Ahora bien, luego de analizar los medios de convicción allegados al expediente, se evidencia que las providencias censuradas no se ofrecen caprichosas ni incoherentes, todo lo contrario, se puede observar que las mismas son razonables y ajustadas a derecho, fruto de una adecuada argumentación judicial, producida dentro de la competencia propia de las autoridades judiciales accionadas, quienes realizaron un juicioso análisis probatorio y legal, ajustado al principio de autonomía judicial.
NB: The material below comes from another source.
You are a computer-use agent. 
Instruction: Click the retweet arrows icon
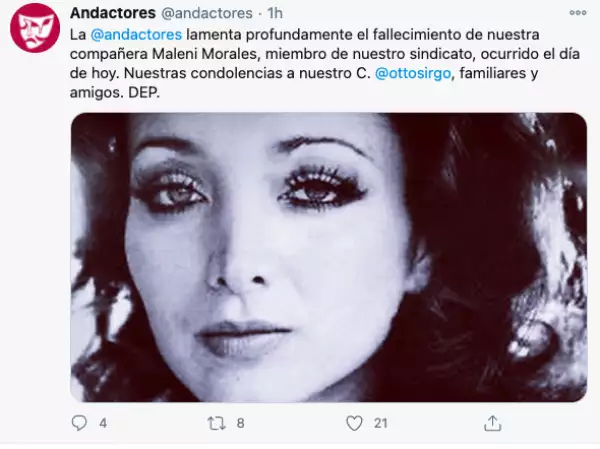pyautogui.click(x=216, y=423)
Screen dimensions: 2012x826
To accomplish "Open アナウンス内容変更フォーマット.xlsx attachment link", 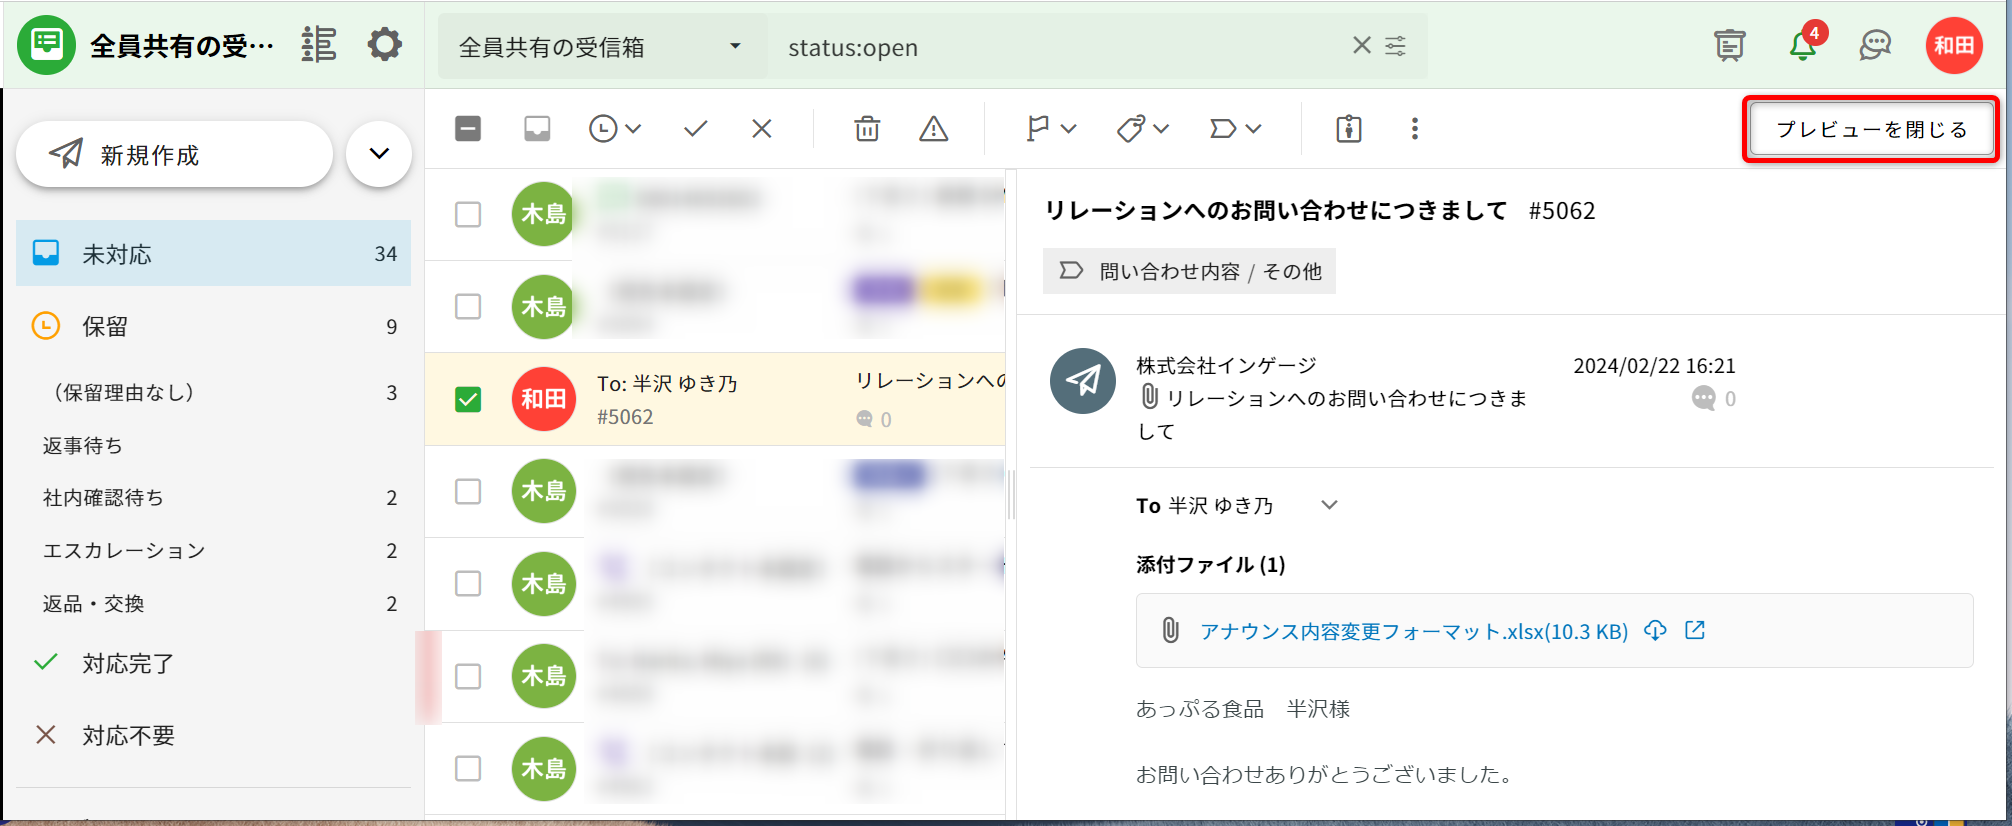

Así las cosas, y como quiera que no se observa que se configure ninguna de las causales que la jurisprudencia ha establecido para que proceda la acción de tutela en contra de providencias judiciales, no es posible que el juez constitucional entre a controvertir una decisión tomada por el juez natural en el ejercicio de sus funciones, menos aun cuando las razones de rechazo hacia la providencia, no son más que una disparidad de criterios e interpretaciones entre accionante y accionados, además, el mismo accionante es conocedor de las dos posturas que existen al interior de la misma Corte Constitucional, pues los demandados optaron por una de ellas sin que por el hecho de que esta sea contraria al demandante sea razón suficiente para considerar vulneradora de sus derechos fundamentales, por tanto, se procederá a confirmar el fallo objeto de impugnación. 5.

Ahora bien, de acuerdo con la información obrante en el diligenciamiento, también se puede advertir que la demanda se muestra contraria al principio de inmediatez propio del instrumento constitucional, el cual hace alusión a la necesidad de interponer la tutela dentro de un término razonable a partir del hecho que se considera violatorio de derechos fundamentales.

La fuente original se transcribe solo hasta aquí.